A good example of that is all of the combat techniques that are practiced only against predetermined attacks and will never be used against authentic resistance in a fight. Therefore, substantial technical talents are visible on those with a low level of combat skill. It is true that the patterns of movement that they practice hinder even a spontaneous reaction.
The rules of the game that are reliant on authentic environmental friction, do not only improve the quality of martial art, they also refine and sometimes shatter the traditional and predetermined patterns of movement and provide us with an important lesson on honesty and the connection with reality that are fertile grounds for the spirit of truth.

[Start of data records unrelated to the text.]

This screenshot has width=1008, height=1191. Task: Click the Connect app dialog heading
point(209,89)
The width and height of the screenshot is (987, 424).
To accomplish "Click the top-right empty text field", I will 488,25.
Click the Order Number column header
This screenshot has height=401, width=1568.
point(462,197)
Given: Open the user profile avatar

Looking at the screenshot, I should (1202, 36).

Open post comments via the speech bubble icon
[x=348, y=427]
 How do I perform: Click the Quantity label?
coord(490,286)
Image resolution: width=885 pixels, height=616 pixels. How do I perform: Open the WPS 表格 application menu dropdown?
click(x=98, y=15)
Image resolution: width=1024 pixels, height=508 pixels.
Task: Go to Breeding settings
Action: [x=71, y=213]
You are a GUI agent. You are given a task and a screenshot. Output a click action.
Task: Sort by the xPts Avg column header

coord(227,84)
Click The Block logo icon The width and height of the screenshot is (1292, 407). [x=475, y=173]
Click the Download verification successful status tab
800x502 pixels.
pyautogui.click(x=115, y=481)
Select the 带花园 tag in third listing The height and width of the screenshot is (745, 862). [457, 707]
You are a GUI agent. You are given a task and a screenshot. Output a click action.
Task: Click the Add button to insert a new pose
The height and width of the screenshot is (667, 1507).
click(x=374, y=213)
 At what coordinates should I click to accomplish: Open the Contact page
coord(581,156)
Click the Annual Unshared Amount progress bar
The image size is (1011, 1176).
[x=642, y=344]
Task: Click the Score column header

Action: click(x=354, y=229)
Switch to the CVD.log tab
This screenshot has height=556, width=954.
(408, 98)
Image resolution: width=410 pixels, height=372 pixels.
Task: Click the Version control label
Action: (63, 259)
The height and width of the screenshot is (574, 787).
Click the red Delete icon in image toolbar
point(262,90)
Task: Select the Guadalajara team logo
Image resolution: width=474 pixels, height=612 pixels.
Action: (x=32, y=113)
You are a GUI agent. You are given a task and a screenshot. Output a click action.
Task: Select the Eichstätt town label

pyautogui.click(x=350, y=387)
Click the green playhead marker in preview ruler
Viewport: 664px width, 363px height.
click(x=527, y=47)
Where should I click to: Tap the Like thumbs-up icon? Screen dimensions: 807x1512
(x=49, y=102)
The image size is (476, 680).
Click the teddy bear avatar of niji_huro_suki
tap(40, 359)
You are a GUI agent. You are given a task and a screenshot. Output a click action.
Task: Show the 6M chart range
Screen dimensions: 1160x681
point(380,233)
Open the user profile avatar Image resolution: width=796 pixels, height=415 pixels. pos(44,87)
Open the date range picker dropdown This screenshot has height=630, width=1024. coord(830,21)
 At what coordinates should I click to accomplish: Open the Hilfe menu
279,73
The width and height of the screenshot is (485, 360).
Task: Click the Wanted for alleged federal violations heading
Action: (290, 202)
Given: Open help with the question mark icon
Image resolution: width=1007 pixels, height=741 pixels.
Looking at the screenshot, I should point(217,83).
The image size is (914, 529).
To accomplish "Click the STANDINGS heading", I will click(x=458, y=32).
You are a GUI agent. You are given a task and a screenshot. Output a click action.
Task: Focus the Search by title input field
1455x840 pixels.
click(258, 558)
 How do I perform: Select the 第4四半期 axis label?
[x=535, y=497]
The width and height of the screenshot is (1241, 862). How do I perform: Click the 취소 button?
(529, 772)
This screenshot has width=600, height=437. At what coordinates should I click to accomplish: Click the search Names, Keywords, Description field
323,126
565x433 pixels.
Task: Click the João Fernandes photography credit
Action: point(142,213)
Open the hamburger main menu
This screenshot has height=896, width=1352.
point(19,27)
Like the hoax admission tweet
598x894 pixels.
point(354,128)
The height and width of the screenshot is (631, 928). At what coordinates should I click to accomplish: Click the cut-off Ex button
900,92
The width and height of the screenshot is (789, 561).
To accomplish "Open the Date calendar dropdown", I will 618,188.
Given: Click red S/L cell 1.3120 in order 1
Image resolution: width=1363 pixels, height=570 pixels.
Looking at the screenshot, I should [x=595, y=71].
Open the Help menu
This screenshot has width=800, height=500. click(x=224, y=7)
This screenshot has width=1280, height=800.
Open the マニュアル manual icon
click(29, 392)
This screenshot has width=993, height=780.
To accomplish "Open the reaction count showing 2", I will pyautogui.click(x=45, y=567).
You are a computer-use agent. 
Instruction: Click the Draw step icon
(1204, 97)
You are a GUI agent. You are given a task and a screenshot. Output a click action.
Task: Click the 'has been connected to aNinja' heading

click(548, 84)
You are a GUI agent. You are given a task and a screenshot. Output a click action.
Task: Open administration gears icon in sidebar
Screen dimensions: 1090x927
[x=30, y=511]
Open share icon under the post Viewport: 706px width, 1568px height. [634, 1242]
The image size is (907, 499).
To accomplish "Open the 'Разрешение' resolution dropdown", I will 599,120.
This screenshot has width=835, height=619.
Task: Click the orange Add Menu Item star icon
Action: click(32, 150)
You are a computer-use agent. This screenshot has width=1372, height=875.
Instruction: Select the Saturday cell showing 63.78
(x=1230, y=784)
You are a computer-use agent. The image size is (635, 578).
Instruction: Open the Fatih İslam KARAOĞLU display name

Jiu jitsu, which deals with authentic environmental friction, even if it is limited, teaches us the principles of facing real resistance. Principles that can be thrown outside the box. Principles that reveal themselves only to those whose practice occurs within the box with persistence and with awareness over a long period of time. These principles will improve the position in combat without rules for two reasons: first, understanding the principles of combat in the face of real resistance that spreads chaos even when there are no rules. And second, that perhaps it is possible to lead the opponent into the box, where the advantage there is clear.
Practicing “realistic” martial arts, usually leads to a lack of understanding because it is not possible to practice them in and of itself with real resistance, for safety reasons, and therefore it is better to deepen them practically, ideally by training within a few boxes at the same time.
The gap between the flawed practice and the desired outcome, usually is filled unconsciously by myths and beliefs that are sometimes called “spirituality.” Spirituality that does not examine itself and relies on lack of understanding.
“Useful” martial arts without rules, lead to practice that lacks authentic environmental friction due to safety, that leads to irrelevant patterns of movement, that are likely to lead to a lack of sincerity and a lack of connection to the combative reality, that are explained as unfounded “spirituality.”
Martial arts like jiu jitsu, boxing, Mixed Martial Arts, judo, wrestling and so on - though they are limited to rules and guidelines, they are effective because of the options outside of their field, and they are more “realistic” than the realistic.
Beyond the combative surface of martial arts, healthy spirituality will grow in the spirit of truth and the connection with reality.